**What is required**
Please give back word for word the lines below, from the first one through the one with "B2B Login (456, 1900)".

───── Provided data ─────

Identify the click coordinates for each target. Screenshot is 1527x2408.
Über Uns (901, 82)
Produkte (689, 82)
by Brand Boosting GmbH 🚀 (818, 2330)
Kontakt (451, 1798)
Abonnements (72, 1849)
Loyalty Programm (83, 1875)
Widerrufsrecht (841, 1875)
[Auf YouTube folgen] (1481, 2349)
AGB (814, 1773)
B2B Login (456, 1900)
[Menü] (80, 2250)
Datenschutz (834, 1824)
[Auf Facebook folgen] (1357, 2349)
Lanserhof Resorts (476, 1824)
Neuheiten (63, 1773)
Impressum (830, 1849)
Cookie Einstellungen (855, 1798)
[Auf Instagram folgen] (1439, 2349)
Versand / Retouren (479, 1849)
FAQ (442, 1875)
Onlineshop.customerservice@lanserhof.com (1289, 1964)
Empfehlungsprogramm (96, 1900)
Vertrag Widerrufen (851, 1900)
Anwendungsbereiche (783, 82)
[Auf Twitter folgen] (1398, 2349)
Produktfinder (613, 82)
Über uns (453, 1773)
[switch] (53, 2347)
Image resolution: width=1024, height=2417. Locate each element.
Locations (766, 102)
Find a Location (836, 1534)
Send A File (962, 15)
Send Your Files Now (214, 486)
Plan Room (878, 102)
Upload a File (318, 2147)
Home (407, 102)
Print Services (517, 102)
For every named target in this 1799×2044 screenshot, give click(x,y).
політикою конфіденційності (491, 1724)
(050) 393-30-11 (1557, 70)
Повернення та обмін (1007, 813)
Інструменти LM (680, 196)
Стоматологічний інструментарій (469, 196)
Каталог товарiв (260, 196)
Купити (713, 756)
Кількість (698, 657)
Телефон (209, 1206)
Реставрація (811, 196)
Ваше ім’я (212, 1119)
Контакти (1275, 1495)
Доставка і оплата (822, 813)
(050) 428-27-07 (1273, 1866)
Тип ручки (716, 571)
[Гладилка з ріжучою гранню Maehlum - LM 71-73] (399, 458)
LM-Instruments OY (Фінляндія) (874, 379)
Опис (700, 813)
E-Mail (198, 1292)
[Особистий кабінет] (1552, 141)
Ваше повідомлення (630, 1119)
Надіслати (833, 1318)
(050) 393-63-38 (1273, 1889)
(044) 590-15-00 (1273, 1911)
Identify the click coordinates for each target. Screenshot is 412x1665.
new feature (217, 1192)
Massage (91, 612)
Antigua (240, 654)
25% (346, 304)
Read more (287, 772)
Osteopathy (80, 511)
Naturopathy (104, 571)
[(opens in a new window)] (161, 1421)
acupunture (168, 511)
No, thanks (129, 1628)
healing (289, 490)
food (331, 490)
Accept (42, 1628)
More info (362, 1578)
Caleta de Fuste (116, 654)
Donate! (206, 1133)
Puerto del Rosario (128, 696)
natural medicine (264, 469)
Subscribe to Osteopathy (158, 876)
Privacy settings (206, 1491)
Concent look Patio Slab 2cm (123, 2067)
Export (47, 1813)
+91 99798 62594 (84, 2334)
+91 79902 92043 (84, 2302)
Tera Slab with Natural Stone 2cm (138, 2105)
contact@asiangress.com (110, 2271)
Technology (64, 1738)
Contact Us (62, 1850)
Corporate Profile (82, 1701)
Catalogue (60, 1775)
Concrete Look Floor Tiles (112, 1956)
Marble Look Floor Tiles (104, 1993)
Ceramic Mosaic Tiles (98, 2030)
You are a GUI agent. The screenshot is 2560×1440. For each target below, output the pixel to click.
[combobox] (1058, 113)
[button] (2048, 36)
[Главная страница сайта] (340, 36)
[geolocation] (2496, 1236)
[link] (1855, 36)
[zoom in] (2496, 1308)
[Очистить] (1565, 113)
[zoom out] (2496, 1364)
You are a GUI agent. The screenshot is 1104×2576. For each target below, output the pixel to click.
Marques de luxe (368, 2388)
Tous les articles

─────

**Written answer**
Identify the click coordinates for each target. Screenshot is 1527x2408.
Über Uns (901, 82)
Produkte (689, 82)
by Brand Boosting GmbH 🚀 (818, 2330)
Kontakt (451, 1798)
Abonnements (72, 1849)
Loyalty Programm (83, 1875)
Widerrufsrecht (841, 1875)
[Auf YouTube folgen] (1481, 2349)
AGB (814, 1773)
B2B Login (456, 1900)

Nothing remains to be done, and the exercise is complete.